# START OF Provided data

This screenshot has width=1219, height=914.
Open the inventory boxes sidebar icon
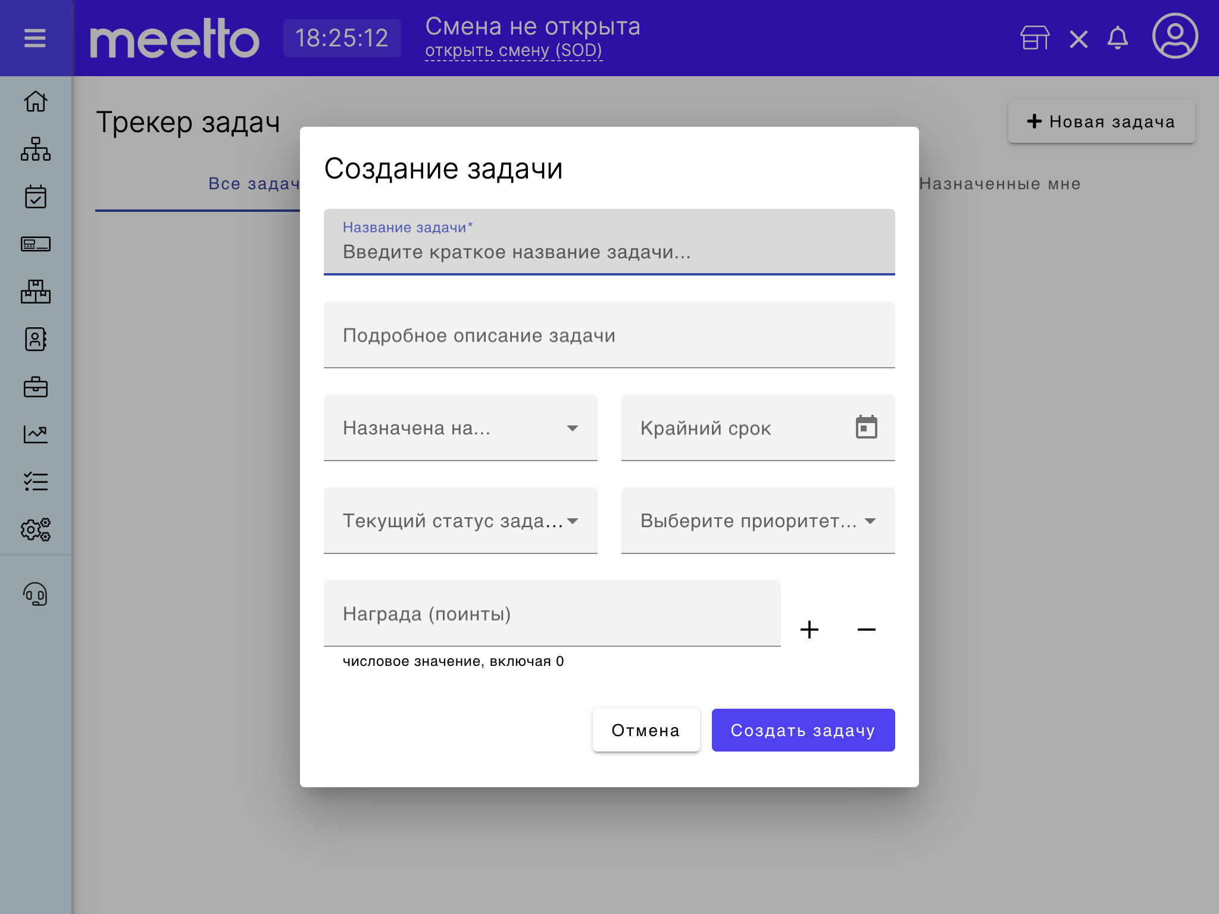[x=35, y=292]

# END OF Provided data
# START OF Provided data

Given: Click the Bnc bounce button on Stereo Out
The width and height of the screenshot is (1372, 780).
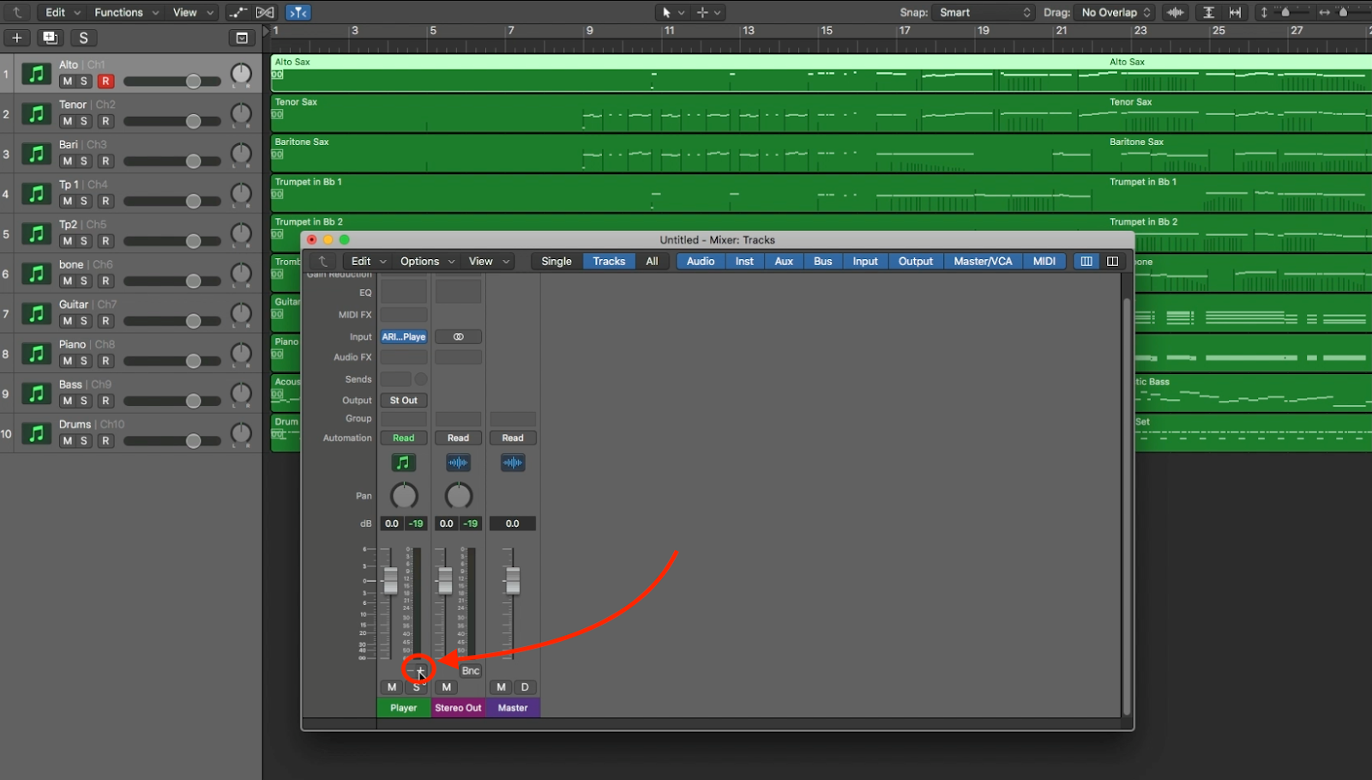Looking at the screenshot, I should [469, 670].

# END OF Provided data

▶ What you are asked to do
In the entries from the line containing "This screenshot has width=1219, height=914." through the line containing "[x=35, y=292]", swap "sidebar" for "toolbar" and give back only those lines, unchanged otherwise and without the pictures.

▶ Solution to the problem
This screenshot has width=1219, height=914.
Open the inventory boxes toolbar icon
[x=35, y=292]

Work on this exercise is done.